Abstracts and Abstract-writing for the SCS Program: Some Bullet-Points
The suggestions below emanate from a workshop on abstract writing presented by the Program Committee at the 2010 Annual Meeting. Authors preparing either individual abstracts or abstracts for panels to be reviewed by the Program Committee are strongly urged to follow these recommendations. We believe that these suggestions will also be useful for members preparing abstracts for organizer-refereed panels, affiliated groups, and meetings of other Classics organizations.Robert A. Kaster
Vice President for Program, 2007-2011
- The Program Committee does not know who wrote any given abstract: only staff has access to the author's name.
- The Program Committee operates without quotas: each abstract is evaluated on its own merits, without reference to any other abstract, and there is no limit to the number of qualified abstracts that it may accept.
- The formatting regulations set out in the "Annual Meeting Program Guide" have a fundamentally ethical purpose: to create a level playing field for all who submit abstracts. They should be followed with that purpose in mind.
- The formatting regulations allow for up to 650 words to be included on a single page (a second page is permitted for full references to the secondary literature cited): at least one-half of that allowance should be devoted to summarizing the argument and providing some of the evidence on which it is based.
- An "abstract" is different from a "prospectus," both etymologically and substantively: the latter "looks ahead" to an argument the writer hopes to be able to assemble at some point in the future; the former is "derived from" an argument the writer has already assembled. A well-drafted abstract should make clear that it is indeed an abstract in this true sense of the word.
- A successful abstract begins with a project of the right size.

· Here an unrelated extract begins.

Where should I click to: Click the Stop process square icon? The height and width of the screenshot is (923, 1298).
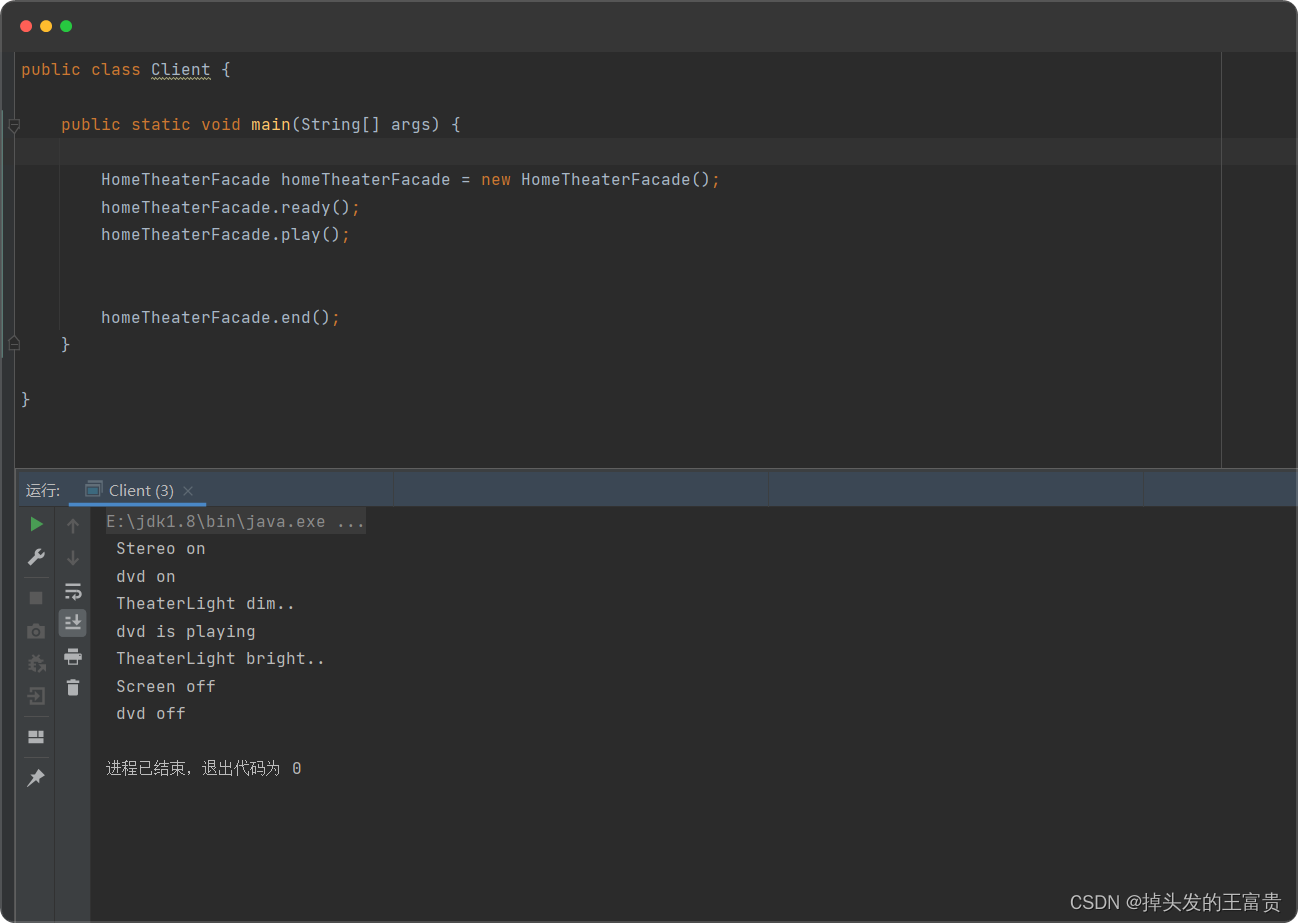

Because one cannot adequately compress a thesis chapter or seminar paper into a 20-minute SCS paper, one should not try to condense such a project into a 600-word abstract.
- The abstract should contain a clear initial statement of purpose; a brief explanation of the abstract's relationship to the previous literature on the topic, including citations of any important literature; a summary of the argument's steps; and a sampling of the evidence to be used in the argument.
- The abstract should make plain to someone unfamiliar with the subject why the argument being made is worth making in relation to the subject; at the same time, it should make plain to someone familiar with the subject why the argument being made is plausible.
- Whatever the topic at hand, the abstract (and the paper that ultimately will be given) should be intelligible to non-specialist members of the Association: terms of art, if used, should be explained, references to earlier scholarship should be clear rather than allusive, and so on.
- The steps of your argument should be explained clearly and logically. ("Starting with premises A and B, I use C [= some relevant set of evidence] to argue first D, then E").
- Successful abstracts develop through multiple revisions; the process usually requires several weeks.
- Successful abstracts pass through many hands: ask friends and colleagues to read drafts and make suggestions.
- Proofreading errors should be avoided.
- Bibliographies should, when appropriate, cite works in languages other than English.
- Take special care over the first and last sentence.
- No abstract has ever lost points for being engaging.